Thursday, 16 August 2012

Qualified For Life?

Listening to the radio it would appear to be the annual A Level results day. This in turn means that the CBI will engage in their usual moaning about how education fails people. I don’t believe this, but then the CBI is the enemy. Certainly there are kids that don’t come out of school with a good education, but that’s always been the case. This idea that, now, kids are leaving school in their droves completely uneducated is crap. It’s just the weird expectations of out of touch business types not wanting to invest in people’s training. It’s going to take a lot to convince me otherwise.

So I’m listening to a bunch of kid being interviewed about their expectations and their result and what they want to do with them. Someone wants to be an accountant (dream the dream my friend); another person is studying politics already. All of them are talking about a world I no longer recognise, and when even they face the likelihood of unemployment under this government what chance do I stand?

When I was at school, there were no computers. Not unless you count the BBC microcomputer that was only good enough for the one kid who knew how to program his name scrolling across the screen endlessly. We certainly didn’t have Windows or Office or anything like that, and were never taught even rudimentary computing. I look at jobs these days and 90% want knowledge of Excel/Office if not some specialist software (such as payroll or accounting software you’d never learn in school). What chance do I have to even learn these when the Work Programme won’t even pay for people to do this. Though if I’m honest I have no interest in such jobs and I doubt the learning experience, given that I have a learning disability, would be fun. I certainly can’t afford the software or even a pc that can run the latest iteration thereof (if that’s important).

None of these issues are even discussed: the longer you remain out of work the less seriously you are taking because, curiously, the lazier you are seen. This is the problem the sick face; if you have a condition that doesn’t get better over time, or at least a short period, it’s seen as less credible. That doesn’t make sense, but that’s the attitude. Then you factor in dealing with support services, where they exist at all I’m thinking of GP’s and the likes of Work Psychologists, though sometimes I think the one I saw is the only one in existence) who ignore the real issues and just fob you off with the belief that work cures all ills. All of this creates a background noise; a message that ignores the real issues, that leaves you isolated and without support while sounding the exact opposite.
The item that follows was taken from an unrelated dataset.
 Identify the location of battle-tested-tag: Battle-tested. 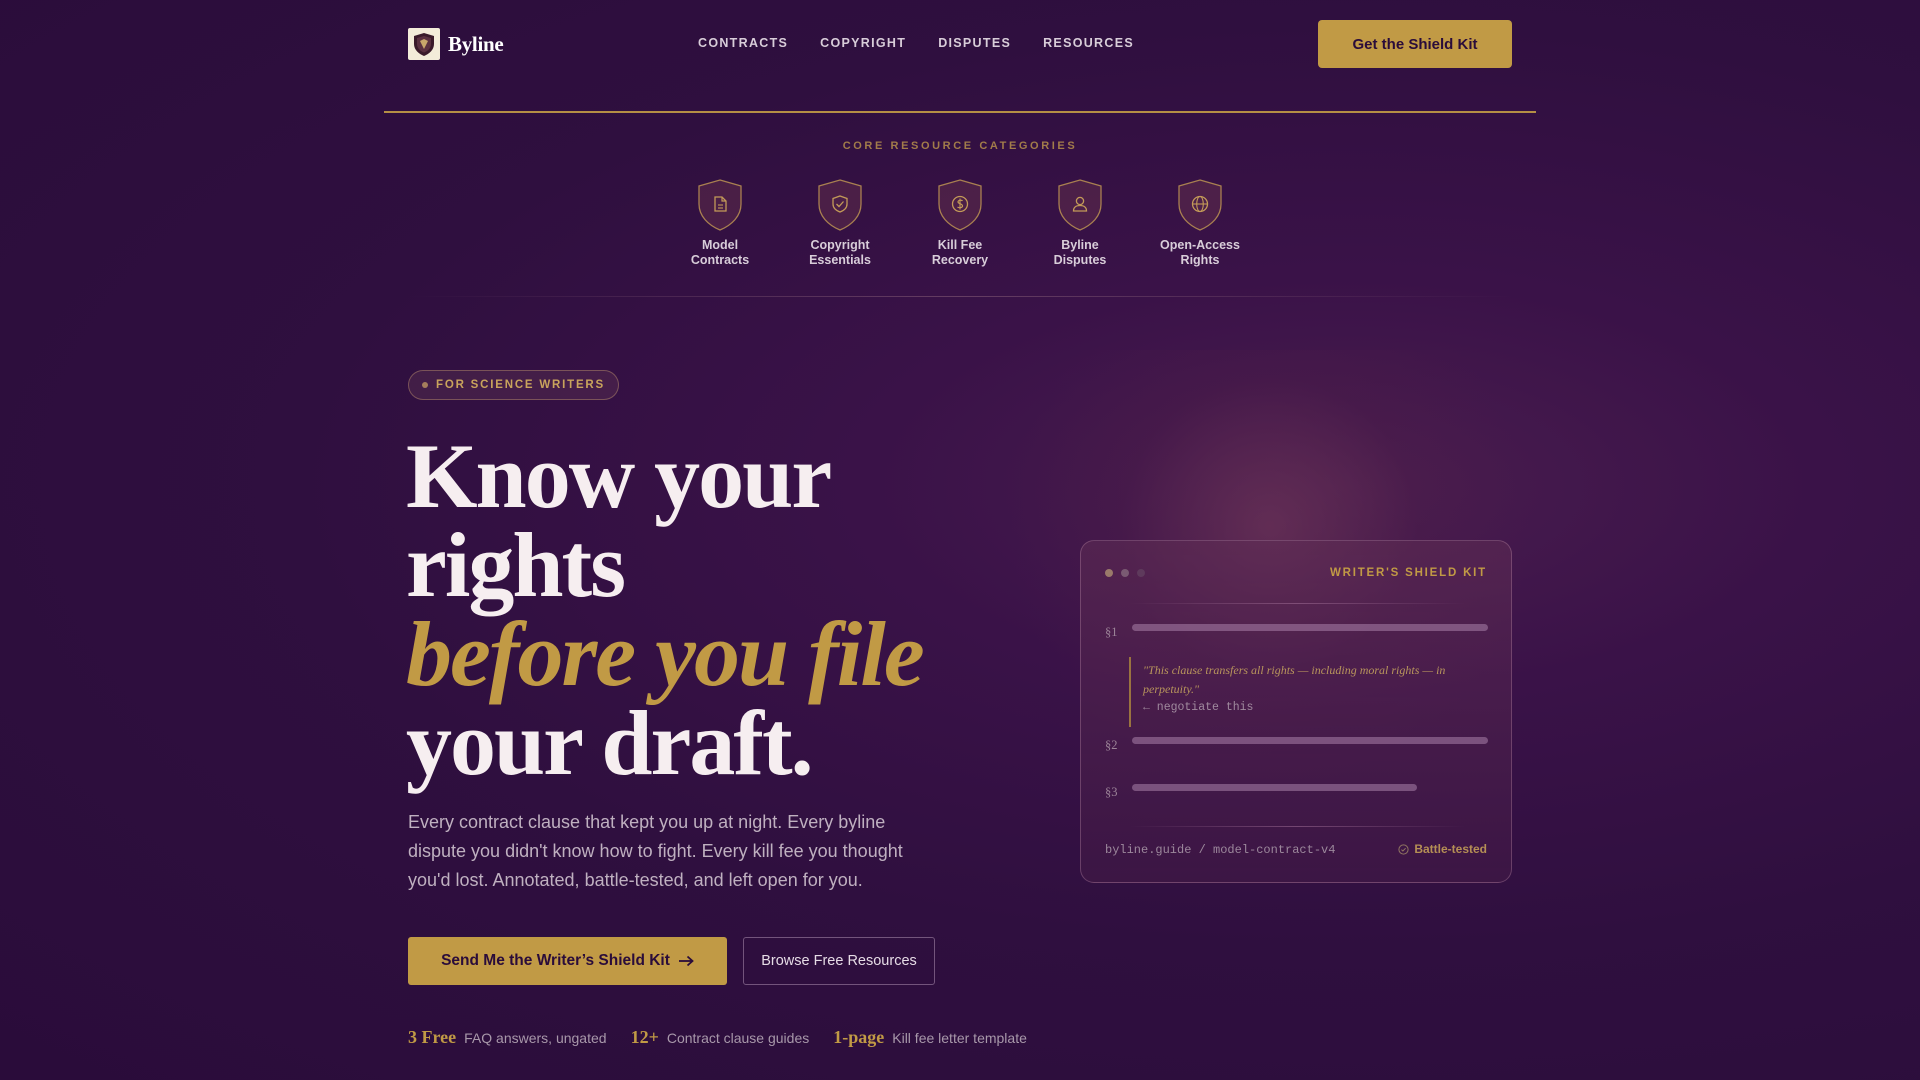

I don’t know how people like me, of my generation, are ever going to break through. The kids today have way more qualifications than were ever available when I studied. I was in the second year of the GCSE and I only have 4 credible qualifications; they told us that GCSE’s were different because any grade, except F, was a valid qualification, but it turned out that only grades A – C mattered. That’s the old O Level equivalent. What was the point then? Now kids have A Star, they have the chance the learn much more than I ever could and seem to come away with bucket loads of grades I cannot compete with that make me look completely hopeless. Qualifications and courses that weren’t even available to me are routinely earned by kids coming through these days – and in numbers that belie the CBI’s moaning.

Today is my friend’s stepchild’s birthday; he’s giving here, amongst other things, His old smartphone. I don’t own such a thing even now, never mind when I was a kid that such things were the stuff of science fiction. It just goes to show how the world has changed for people of my age and older. How do we stand a chance?